**À FAIRE**
Poursuivez le récit de l'arrivée par le fleuve à Canton, en reprenant juste après sa dernière phrase.

**EXTRAIT FOURNI**
******************************
Lorsque je dis que le paysage ressemblait à celui des Highlands, vous pensez ce que cela peut signifier dans un pareil moment.
De grands steamers à hélice, des bateaux chinois à porcs, à fort tirant d’eau, et chargés d’une cargaison vivante, des jonques qui se balançaient, des sampans prêts à faire le plongeon, remplissaient les parties navigables d’un cours d’eau aussi large que l’Hughli, et beaucoup mieux défendu, en ce qui regarde l’art humain.
La petite difficulté, que les Chinois avaient eue quelques années auparavant avec les Français, avait appris aux premiers bien des choses dont il eût mieux valu pour nous qu’ils ne prissent aucun souci.
Le premier objet qui frappe dans la ville de Canton, c’est le double clocher de la vaste église catholique.
Otez-lui votre chapeau, parce que cela signifie bien des choses et que c’est le drapeau visible d’une bataille qui doit être encore livrée.
******************************
**MATÉRIEL EXTRAIT**
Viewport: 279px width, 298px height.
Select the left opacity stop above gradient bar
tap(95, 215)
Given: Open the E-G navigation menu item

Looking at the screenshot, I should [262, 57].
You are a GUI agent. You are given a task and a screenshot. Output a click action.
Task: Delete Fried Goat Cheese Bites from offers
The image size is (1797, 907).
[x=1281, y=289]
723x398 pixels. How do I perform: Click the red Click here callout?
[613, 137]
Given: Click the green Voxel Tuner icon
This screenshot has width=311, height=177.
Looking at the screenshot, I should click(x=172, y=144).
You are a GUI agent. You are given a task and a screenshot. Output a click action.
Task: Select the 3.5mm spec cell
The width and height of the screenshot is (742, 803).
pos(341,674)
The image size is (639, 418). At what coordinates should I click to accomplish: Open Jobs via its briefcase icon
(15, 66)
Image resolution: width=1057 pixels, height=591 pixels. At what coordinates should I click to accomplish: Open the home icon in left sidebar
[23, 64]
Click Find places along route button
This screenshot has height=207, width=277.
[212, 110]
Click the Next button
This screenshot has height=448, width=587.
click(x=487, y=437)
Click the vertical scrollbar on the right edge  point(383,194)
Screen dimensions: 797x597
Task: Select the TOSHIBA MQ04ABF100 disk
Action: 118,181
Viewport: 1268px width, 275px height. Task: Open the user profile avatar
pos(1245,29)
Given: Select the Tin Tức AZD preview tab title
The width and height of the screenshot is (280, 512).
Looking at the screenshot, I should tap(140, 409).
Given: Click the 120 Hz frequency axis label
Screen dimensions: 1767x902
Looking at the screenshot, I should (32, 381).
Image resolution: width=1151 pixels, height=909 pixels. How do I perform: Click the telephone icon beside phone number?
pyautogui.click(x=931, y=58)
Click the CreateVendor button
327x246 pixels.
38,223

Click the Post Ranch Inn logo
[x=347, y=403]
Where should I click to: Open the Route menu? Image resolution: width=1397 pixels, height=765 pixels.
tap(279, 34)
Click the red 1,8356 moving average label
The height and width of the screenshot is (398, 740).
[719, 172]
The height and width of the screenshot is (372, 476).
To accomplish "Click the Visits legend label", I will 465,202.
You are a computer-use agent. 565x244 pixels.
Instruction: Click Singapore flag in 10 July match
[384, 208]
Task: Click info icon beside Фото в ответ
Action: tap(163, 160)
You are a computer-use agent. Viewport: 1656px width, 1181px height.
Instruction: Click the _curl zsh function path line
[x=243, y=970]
******************************
**RÉSULTAT DE L'EXERCICE**
Jamais les missionnaires de la Mère des Églises n’engagèrent une lutte aussi formidable que celle qu’ils eurent avec la Chine et jamais nation n’a déployé tant de science à torturer les missionnaires.
Peut-être un jour où il faudra examiner les livres de comptes de chaque race, donnerait-on raison aux deux races, la blanche et la jaune, pour avoir agi, chacune, selon ses lumières.
J’ai contemplé à loisir la cité du bord du steamer et j’ai jeté mes cartes.
— Je me sens hors d’état de décrire cet endroit et en outre je hais le Chinois.
— Peuh ! ce n’est que Bénarès multiplié huit fois. Allons, venez !
C’était Bénarès, mais sans larges rues ou chanks, et pourtant plus sombre que Bénarès, en ce que partout la mince ligne du ciel était masquée entièrement par des enseignes flottantes superposées en étages, rouge, or, noir ou blanc.
Les boutiques s’élevaient sur des soubassements de granit, avec des murs en brique pukka et des toits de tuiles.
Leurs façades étaient de bois sculpté, doré ou peint de façon sauvage.
John s’entend parfaitement à arranger une boutique, alors même qu’il n’aurait à y vendre, en fait de jolies choses, que des volailles aplaties et des tripes.
Une boutique sur deux était un restaurant, et l’espace qui les séparait bondé de créatures humaines.
Connaissez-vous ces horribles éponges pleines de vers, qui croissent dans les mers chaudes ? Vous en cassez un morceau et le ver se casse aussi.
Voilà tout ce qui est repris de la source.